Activity: Your response should match the records line for line.

Dataset entries:
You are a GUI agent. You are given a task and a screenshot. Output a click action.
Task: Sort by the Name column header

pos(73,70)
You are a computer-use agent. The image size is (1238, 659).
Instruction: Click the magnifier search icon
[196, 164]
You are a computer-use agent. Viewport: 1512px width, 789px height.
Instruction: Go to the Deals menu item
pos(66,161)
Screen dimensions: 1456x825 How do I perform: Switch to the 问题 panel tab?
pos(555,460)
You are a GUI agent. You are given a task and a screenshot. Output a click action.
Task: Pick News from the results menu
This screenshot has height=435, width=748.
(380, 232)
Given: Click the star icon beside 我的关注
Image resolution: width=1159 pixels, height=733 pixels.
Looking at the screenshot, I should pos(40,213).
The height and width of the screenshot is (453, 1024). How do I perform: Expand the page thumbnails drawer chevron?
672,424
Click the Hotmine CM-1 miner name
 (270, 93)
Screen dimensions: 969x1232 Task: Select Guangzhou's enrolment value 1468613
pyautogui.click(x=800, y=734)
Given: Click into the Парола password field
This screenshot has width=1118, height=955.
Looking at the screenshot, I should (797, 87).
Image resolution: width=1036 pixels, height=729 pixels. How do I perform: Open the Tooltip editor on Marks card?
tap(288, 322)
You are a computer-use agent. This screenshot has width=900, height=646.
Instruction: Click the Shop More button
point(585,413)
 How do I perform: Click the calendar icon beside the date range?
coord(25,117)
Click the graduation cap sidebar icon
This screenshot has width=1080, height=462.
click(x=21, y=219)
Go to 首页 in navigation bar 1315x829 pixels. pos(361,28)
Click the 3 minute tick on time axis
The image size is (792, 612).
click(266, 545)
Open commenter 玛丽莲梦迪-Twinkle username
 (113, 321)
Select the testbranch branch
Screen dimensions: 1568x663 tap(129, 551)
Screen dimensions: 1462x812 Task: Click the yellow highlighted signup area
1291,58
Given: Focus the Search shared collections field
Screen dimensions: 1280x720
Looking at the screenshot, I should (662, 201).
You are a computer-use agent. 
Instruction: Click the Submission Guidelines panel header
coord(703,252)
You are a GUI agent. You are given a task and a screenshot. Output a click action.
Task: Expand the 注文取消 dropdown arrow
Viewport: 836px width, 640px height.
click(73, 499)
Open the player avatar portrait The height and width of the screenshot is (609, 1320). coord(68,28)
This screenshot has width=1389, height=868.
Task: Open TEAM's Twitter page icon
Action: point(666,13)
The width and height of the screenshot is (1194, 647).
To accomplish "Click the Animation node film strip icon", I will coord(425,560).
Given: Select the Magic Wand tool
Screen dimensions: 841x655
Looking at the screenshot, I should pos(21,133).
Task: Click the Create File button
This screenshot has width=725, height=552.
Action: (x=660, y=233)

Finished exercise:
You are a GUI agent. You are given a task and a screenshot. Output a click action.
Task: Sort by the Name column header

pos(73,70)
You are a computer-use agent. The image size is (1238, 659).
Instruction: Click the magnifier search icon
[196, 164]
You are a computer-use agent. Viewport: 1512px width, 789px height.
Instruction: Go to the Deals menu item
pos(66,161)
Screen dimensions: 1456x825 How do I perform: Switch to the 问题 panel tab?
pos(555,460)
You are a GUI agent. You are given a task and a screenshot. Output a click action.
Task: Pick News from the results menu
This screenshot has height=435, width=748.
(380, 232)
Given: Click the star icon beside 我的关注
Image resolution: width=1159 pixels, height=733 pixels.
Looking at the screenshot, I should pos(40,213).
The height and width of the screenshot is (453, 1024). How do I perform: Expand the page thumbnails drawer chevron?
672,424
Click the Hotmine CM-1 miner name
 (270, 93)
Screen dimensions: 969x1232 Task: Select Guangzhou's enrolment value 1468613
pyautogui.click(x=800, y=734)
Given: Click into the Парола password field
This screenshot has width=1118, height=955.
Looking at the screenshot, I should (797, 87).
Image resolution: width=1036 pixels, height=729 pixels. How do I perform: Open the Tooltip editor on Marks card?
tap(288, 322)
You are a computer-use agent. This screenshot has width=900, height=646.
Instruction: Click the Shop More button
point(585,413)
 How do I perform: Click the calendar icon beside the date range?
coord(25,117)
Click the graduation cap sidebar icon
This screenshot has width=1080, height=462.
click(x=21, y=219)
Go to 首页 in navigation bar 1315x829 pixels. pos(361,28)
Click the 3 minute tick on time axis
The image size is (792, 612).
click(266, 545)
Open commenter 玛丽莲梦迪-Twinkle username
 (113, 321)
Select the testbranch branch
Screen dimensions: 1568x663 tap(129, 551)
Screen dimensions: 1462x812 Task: Click the yellow highlighted signup area
1291,58
Given: Focus the Search shared collections field
Screen dimensions: 1280x720
Looking at the screenshot, I should (662, 201).
You are a computer-use agent. 
Instruction: Click the Submission Guidelines panel header
coord(703,252)
You are a GUI agent. You are given a task and a screenshot. Output a click action.
Task: Expand the 注文取消 dropdown arrow
Viewport: 836px width, 640px height.
click(73, 499)
Open the player avatar portrait The height and width of the screenshot is (609, 1320). coord(68,28)
This screenshot has width=1389, height=868.
Task: Open TEAM's Twitter page icon
Action: point(666,13)
The width and height of the screenshot is (1194, 647).
To accomplish "Click the Animation node film strip icon", I will coord(425,560).
Given: Select the Magic Wand tool
Screen dimensions: 841x655
Looking at the screenshot, I should pos(21,133).
Task: Click the Create File button
This screenshot has width=725, height=552.
Action: (x=660, y=233)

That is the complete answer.